- RAW RECORDS:

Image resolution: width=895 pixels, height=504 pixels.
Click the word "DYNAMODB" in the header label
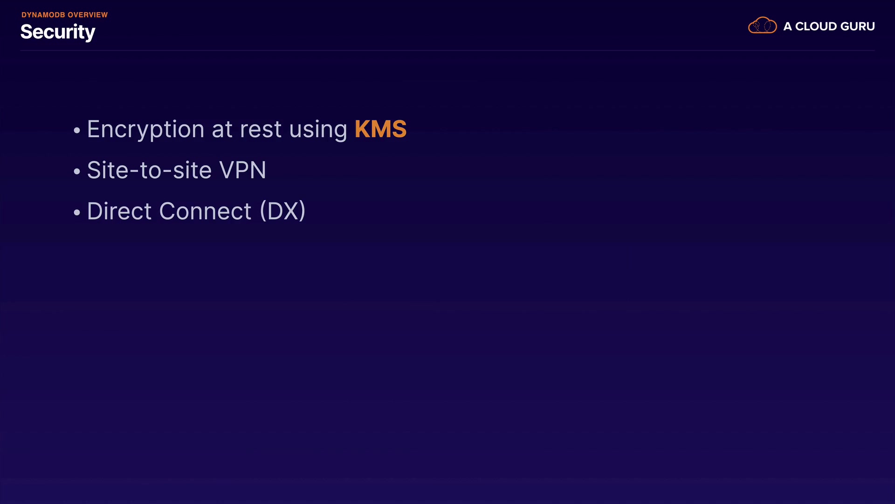pos(43,15)
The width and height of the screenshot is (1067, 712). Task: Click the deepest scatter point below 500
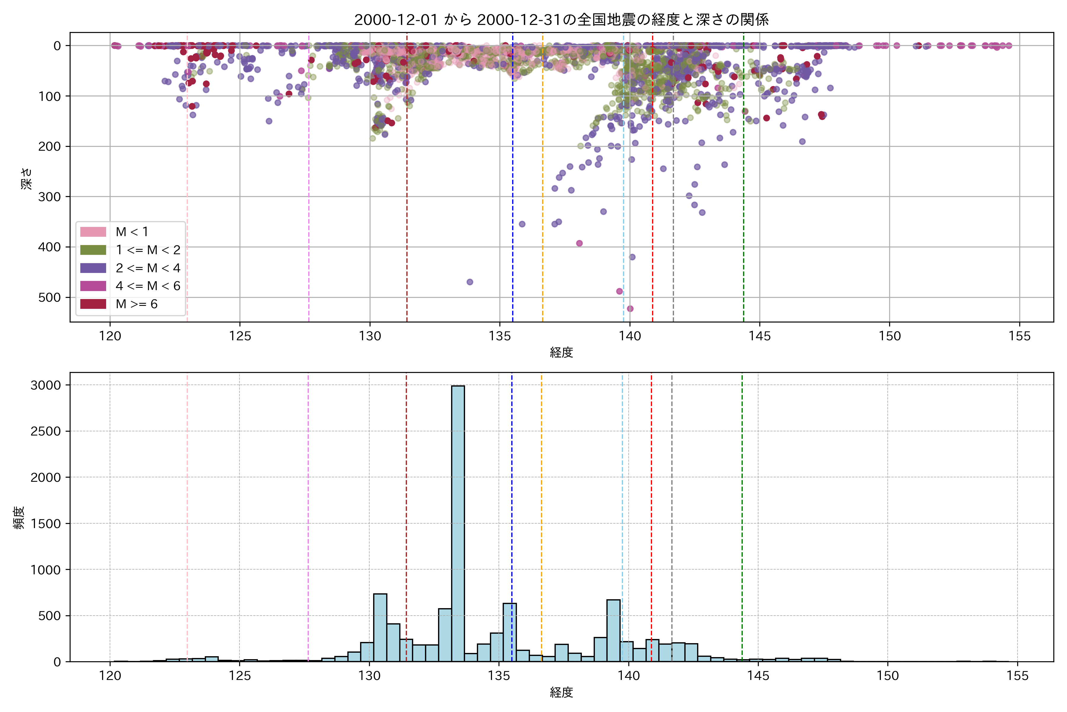tap(630, 309)
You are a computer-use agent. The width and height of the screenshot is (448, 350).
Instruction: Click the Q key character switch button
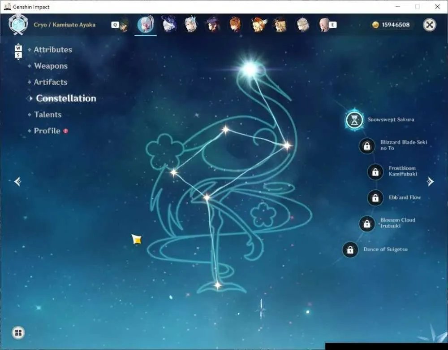pyautogui.click(x=115, y=25)
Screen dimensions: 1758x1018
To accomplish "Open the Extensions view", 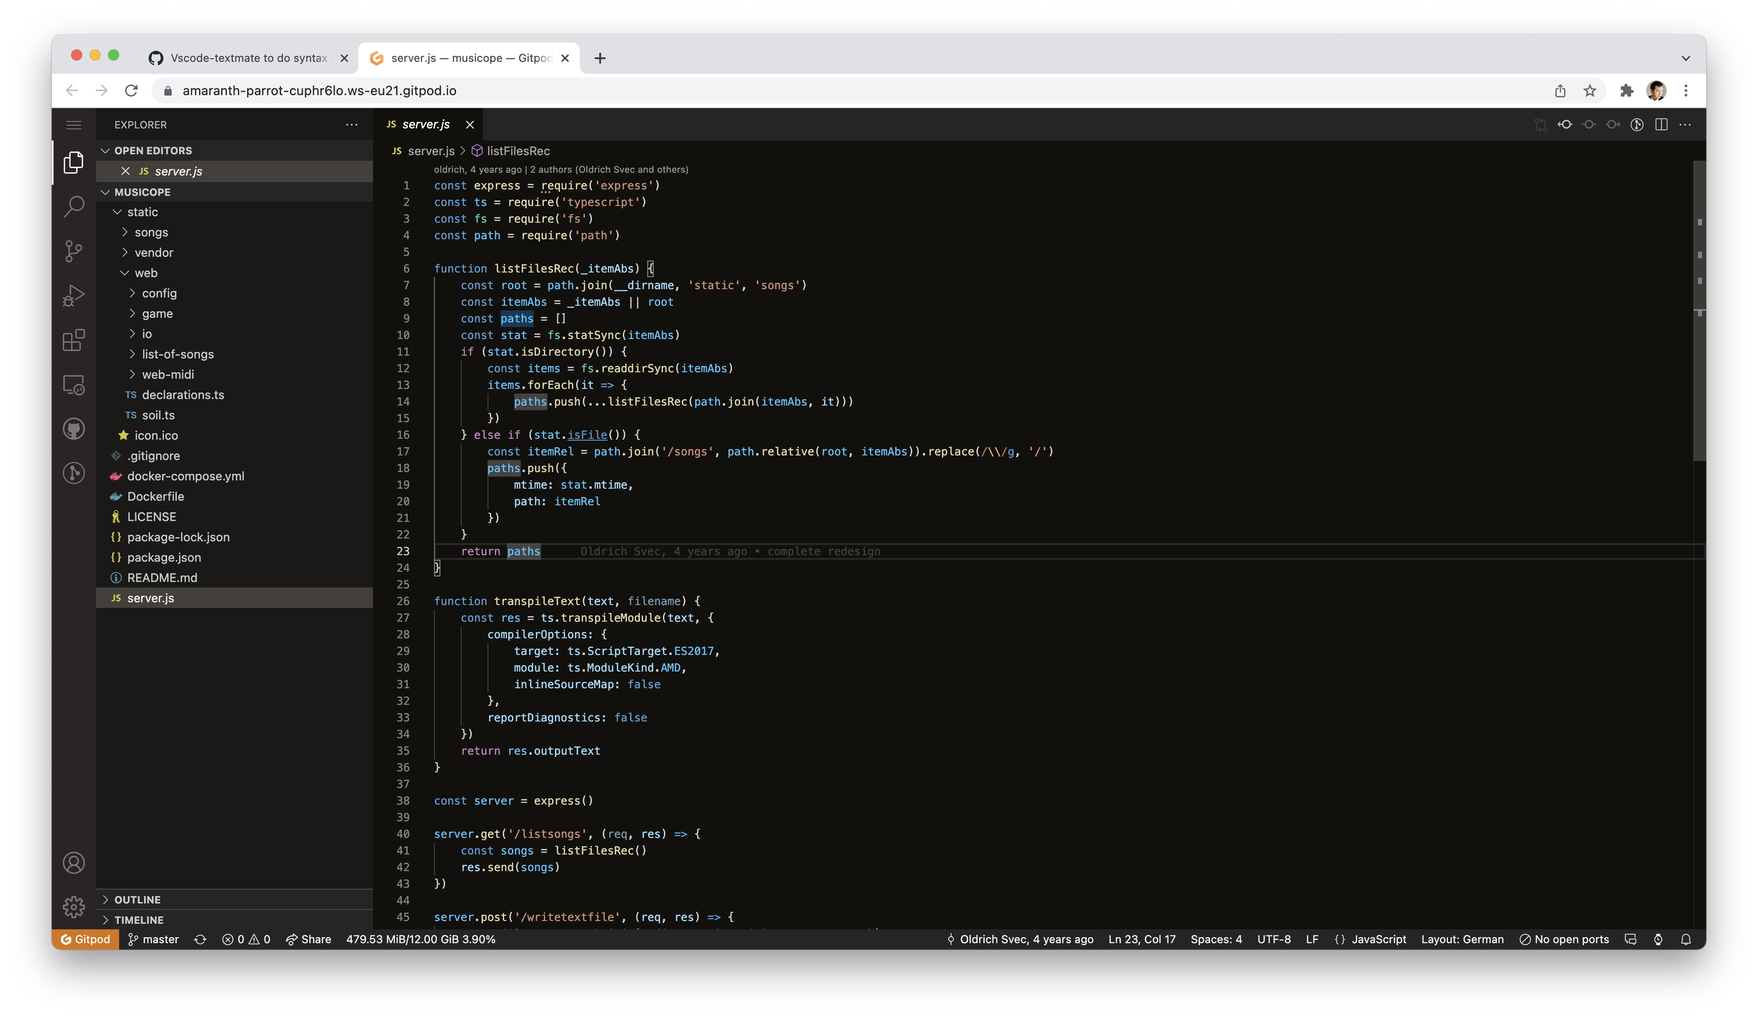I will tap(73, 341).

- WHAT IS ASKED: Extract every line of the records above that contains the string "height", treating uppercase and lowercase letters as distinct.

- WORKED SOLUTION:
Image resolution: width=895 pixels, height=504 pixels.
The width and height of the screenshot is (1067, 712). Task: Click the deepest scatter point below 500
You are a computer-use agent. The width and height of the screenshot is (448, 350).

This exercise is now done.